TEXT SECTION =
◇ ◇ ◇

LAS VEGAS — A jury here Friday night found O.J. Simpson guilty of robbery and kidnapping, a verdict that came 13 year to the day after Simpson was acquitted in the highly publicized murders of his ex-wife and her friend.

Simpson was facing 12 charges stemming from a September 2007 confrontation in a casino hotel room in which he and five cohorts departed with hundreds of items of sports memorabilia.

The items were in the possession of two memorabilia dealers, Bruce L. Fromong and Alfred Beardsley, who were led to believe a prospective buyer was coming to browse the goods. Instead, Simpson and his group burst into the room and, according to several witnesses, at least one gun was brandished.

The jury of nine women and three men, who deliberated for 13 hours, mulled weeks of testimony as well as hours of surreptitious audio recordings of the planning and execution of the event by Thomas Riccio, a memorabilia auctioneer who arranged the confrontation.

Simpson, 61, and a co-defendant, Clarence Stewart, 54, are facing 15 years to life on the kidnapping charge.

Simpson has said he was seeking to retrieve only personal keepsakes like ceremonial footballs from his Hall of Fame NFL career and photos of his family that years ago were taken from his home; the prosecutors said he should have filed a civil lawsuit to regain the items if they were, in fact, stolen from him.

"We don't want people going into rooms to take property," said David Roger, the Clark County district attorney who led the prosecution. "That is robbery. You don't go in and get a gun and demand property from people."

Four of the 24 witnesses who testified were the other men who accompanied with Simpson and Stewart, all of whom have accepted plea deals from prosecutors in exchange for testimony. Two of those men, Walter Alexander and Michael McClinton, carried guns in the incident and one, McClinton, testified that he did so at Simpson's request.

◇ ◇ ◇

EXTRACTED MATERIAL =
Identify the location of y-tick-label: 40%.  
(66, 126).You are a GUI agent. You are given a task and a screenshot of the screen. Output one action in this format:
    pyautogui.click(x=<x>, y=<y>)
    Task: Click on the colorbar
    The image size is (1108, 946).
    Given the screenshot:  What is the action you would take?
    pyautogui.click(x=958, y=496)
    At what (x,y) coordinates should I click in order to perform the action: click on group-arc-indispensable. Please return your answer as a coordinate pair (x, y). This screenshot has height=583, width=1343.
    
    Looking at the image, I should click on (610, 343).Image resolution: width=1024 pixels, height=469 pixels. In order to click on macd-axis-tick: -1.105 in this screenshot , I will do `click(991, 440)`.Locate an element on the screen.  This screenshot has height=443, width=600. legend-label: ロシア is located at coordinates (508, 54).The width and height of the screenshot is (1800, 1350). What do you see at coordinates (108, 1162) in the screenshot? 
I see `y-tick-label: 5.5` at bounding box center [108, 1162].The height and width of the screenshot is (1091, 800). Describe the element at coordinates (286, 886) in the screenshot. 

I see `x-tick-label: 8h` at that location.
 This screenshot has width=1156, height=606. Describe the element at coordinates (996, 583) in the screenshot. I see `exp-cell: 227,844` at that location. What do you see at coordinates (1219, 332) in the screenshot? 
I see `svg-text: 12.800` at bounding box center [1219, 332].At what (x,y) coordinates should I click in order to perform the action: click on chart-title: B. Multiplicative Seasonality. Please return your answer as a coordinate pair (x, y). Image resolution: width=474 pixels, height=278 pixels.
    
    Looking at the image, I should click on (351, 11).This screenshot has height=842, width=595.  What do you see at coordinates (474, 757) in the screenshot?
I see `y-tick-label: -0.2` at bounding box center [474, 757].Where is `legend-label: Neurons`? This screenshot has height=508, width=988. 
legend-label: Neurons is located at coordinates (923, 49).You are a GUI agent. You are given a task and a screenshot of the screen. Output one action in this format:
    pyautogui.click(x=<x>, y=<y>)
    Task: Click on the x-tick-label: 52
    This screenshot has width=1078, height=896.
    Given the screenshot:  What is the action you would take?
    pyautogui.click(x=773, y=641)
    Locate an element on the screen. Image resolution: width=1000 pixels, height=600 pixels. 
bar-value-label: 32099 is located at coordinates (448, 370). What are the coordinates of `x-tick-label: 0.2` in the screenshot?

◇ ◇ ◇

TASK REQUIREMENTS =
• A. How many hours did the jury deliberate, according to the Simpson verdict article?
• B. Rewrite the Simpson verdict article from "Simpson has said" up to and including "at Simpson's request.", putting "plea agreements" in place of "plea deals".
The material above comes from a different source than the Simpson verdict article.

RESULTS FOR EACH TASK =
• A. 13 hours

• B.
Simpson has said he was seeking to retrieve only personal keepsakes like ceremonial footballs from his Hall of Fame NFL career and photos of his family that years ago were taken from his home; the prosecutors said he should have filed a civil lawsuit to regain the items if they were, in fact, stolen from him.

"We don't want people going into rooms to take property," said David Roger, the Clark County district attorney who led the prosecution. "That is robbery. You don't go in and get a gun and demand property from people."

Four of the 24 witnesses who testified were the other men who accompanied with Simpson and Stewart, all of whom have accepted plea agreements from prosecutors in exchange for testimony. Two of those men, Walter Alexander and Michael McClinton, carried guns in the incident and one, McClinton, testified that he did so at Simpson's request.